The Commuter Fair is part of the outreach during UH’s RecycleMania, a two-month recycling competition and awareness campaign that began last week, and commuters can also make e-pledges online at www.uh.edu/recyclemania to help them think about ways to save energy. UH plans to coordinate Metro and UH shuttle bus stops, study the efficiency of UH shuttles, and install a Q-card reloading station in the Welcome Center, though these plans are still in the works, she said.
Assistant professor Michelangelo Sabatino, a faculty senate representative for the Gerald D. Hines College of Architecture and a member of the UH Sustainability Task Force, said a positive change for the University means a positive change for the community.
‘ ‘The important dynamic that’s going on now is people are starting to think twice about using a car all the time ‘hellip; to spend more time, quality time, off the highways and more on the campus here at UH, doing things that students should be doing, like hanging out, reading, playing sports and doing everything else.’
The most important goal of the effort was to get students thinking and talking about how to improve their way of life, Sabatino said.

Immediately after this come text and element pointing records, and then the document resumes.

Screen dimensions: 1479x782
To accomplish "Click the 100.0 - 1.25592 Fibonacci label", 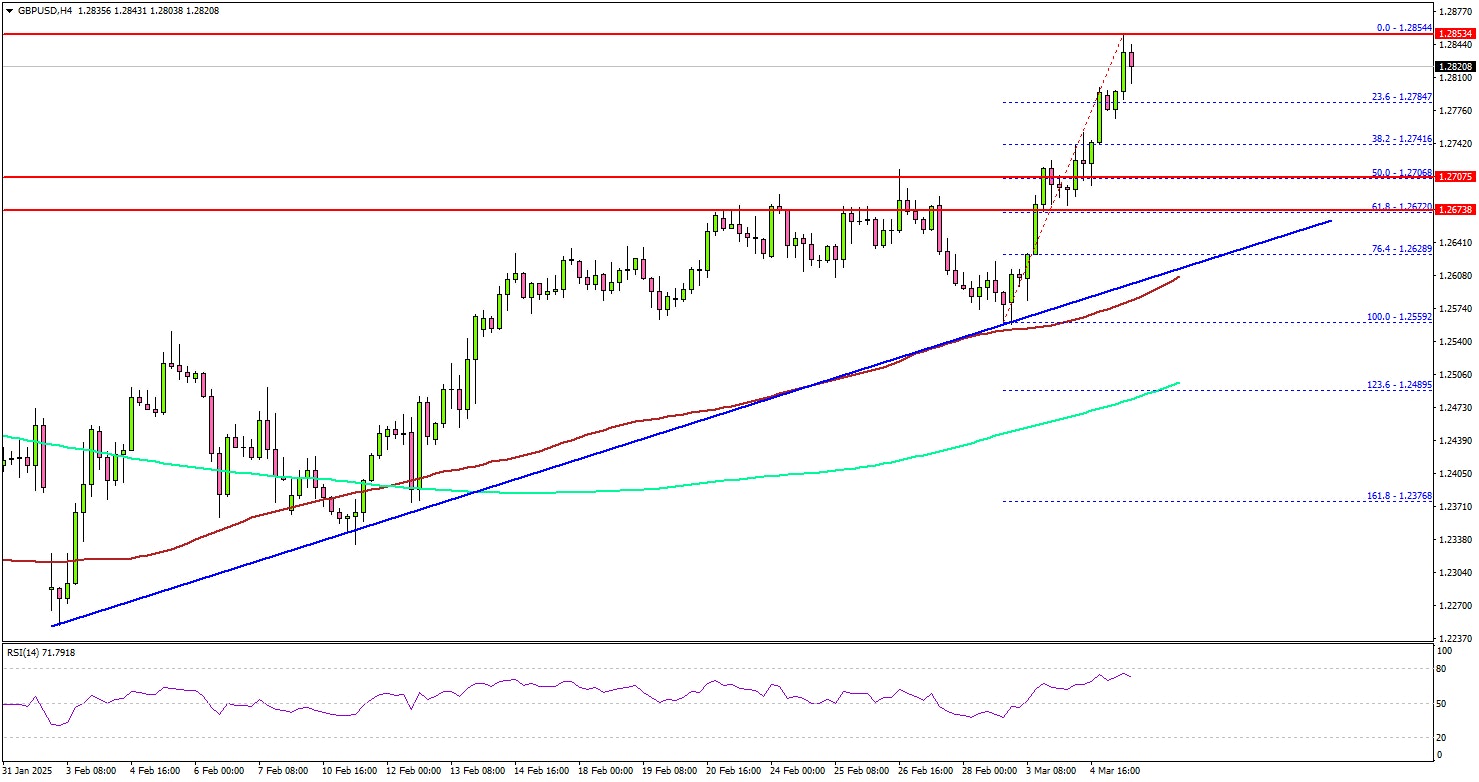I will 1399,317.
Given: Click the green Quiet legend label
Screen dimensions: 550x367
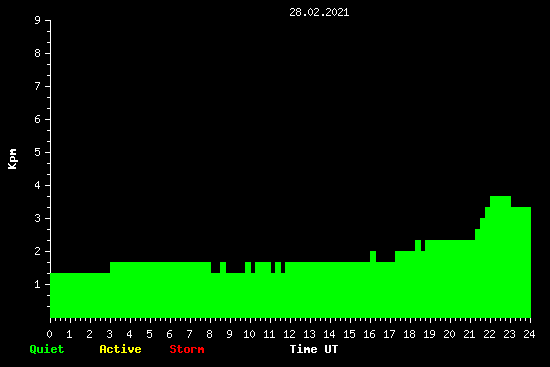Looking at the screenshot, I should (47, 349).
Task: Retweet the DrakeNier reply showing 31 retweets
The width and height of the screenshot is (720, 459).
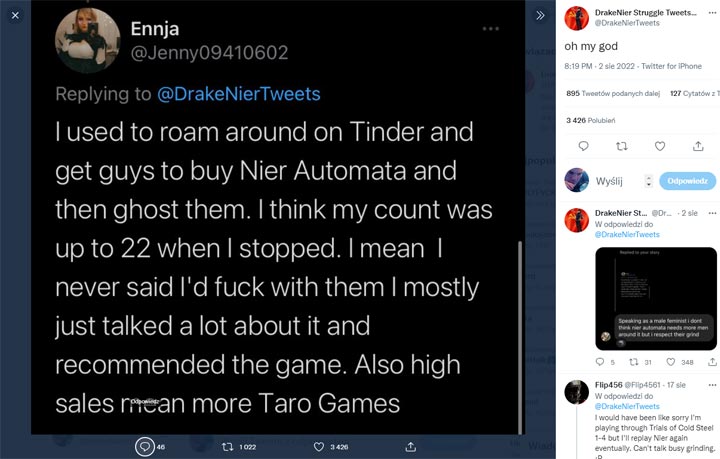Action: [x=635, y=362]
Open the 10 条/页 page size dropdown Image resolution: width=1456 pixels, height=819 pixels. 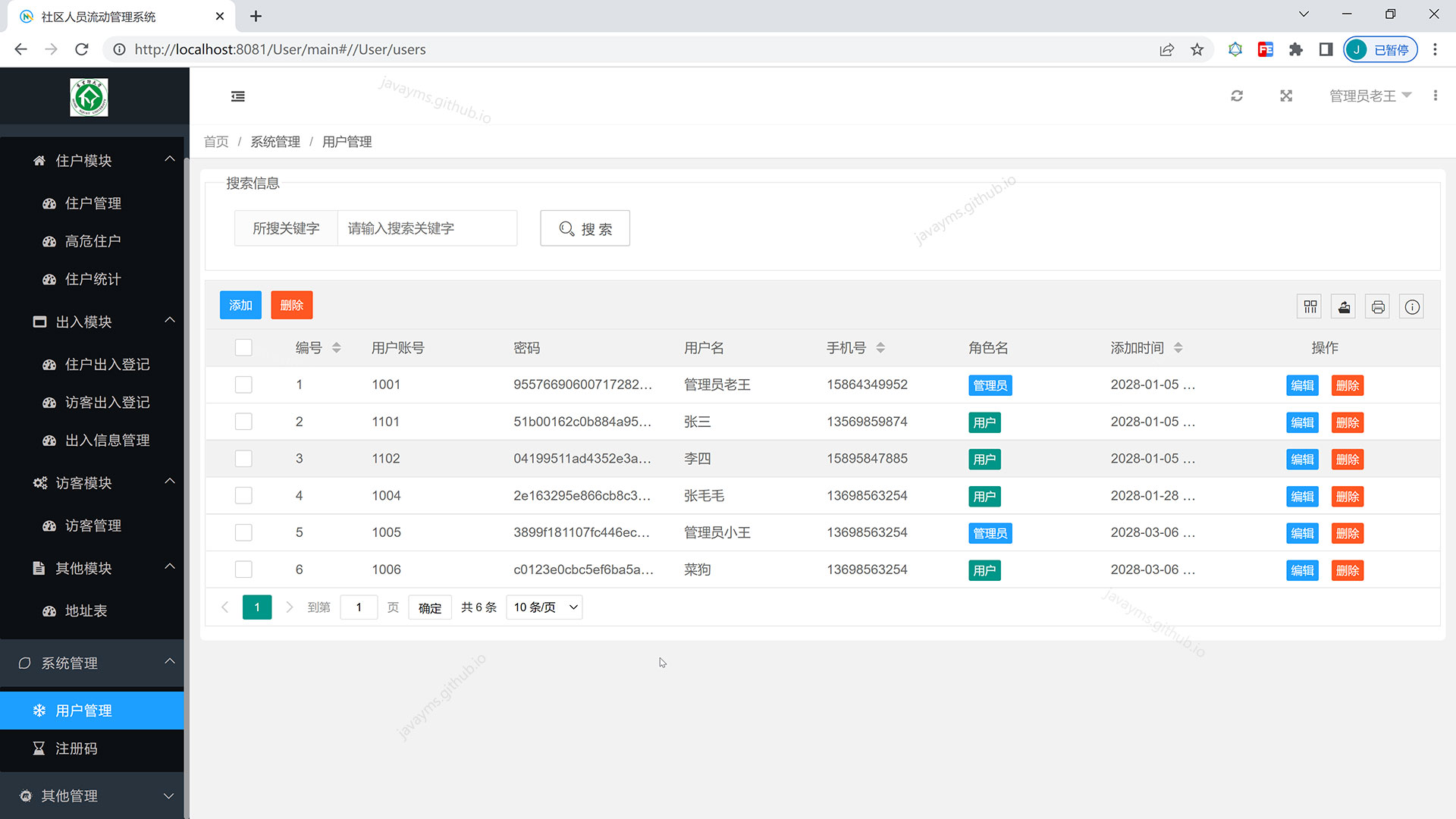tap(544, 607)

‘Maybe the solution is trying to find somewhere in between, where you can rely on public transportation as well as private cars . . . It doesn’t have to be ‘either, or.’ It can be more of an ‘and,” he said. ‘I think as the University administration and task force, it’s incumbent on us to think to the future, not only how to make UH a better place, but also how to make our city a better place.’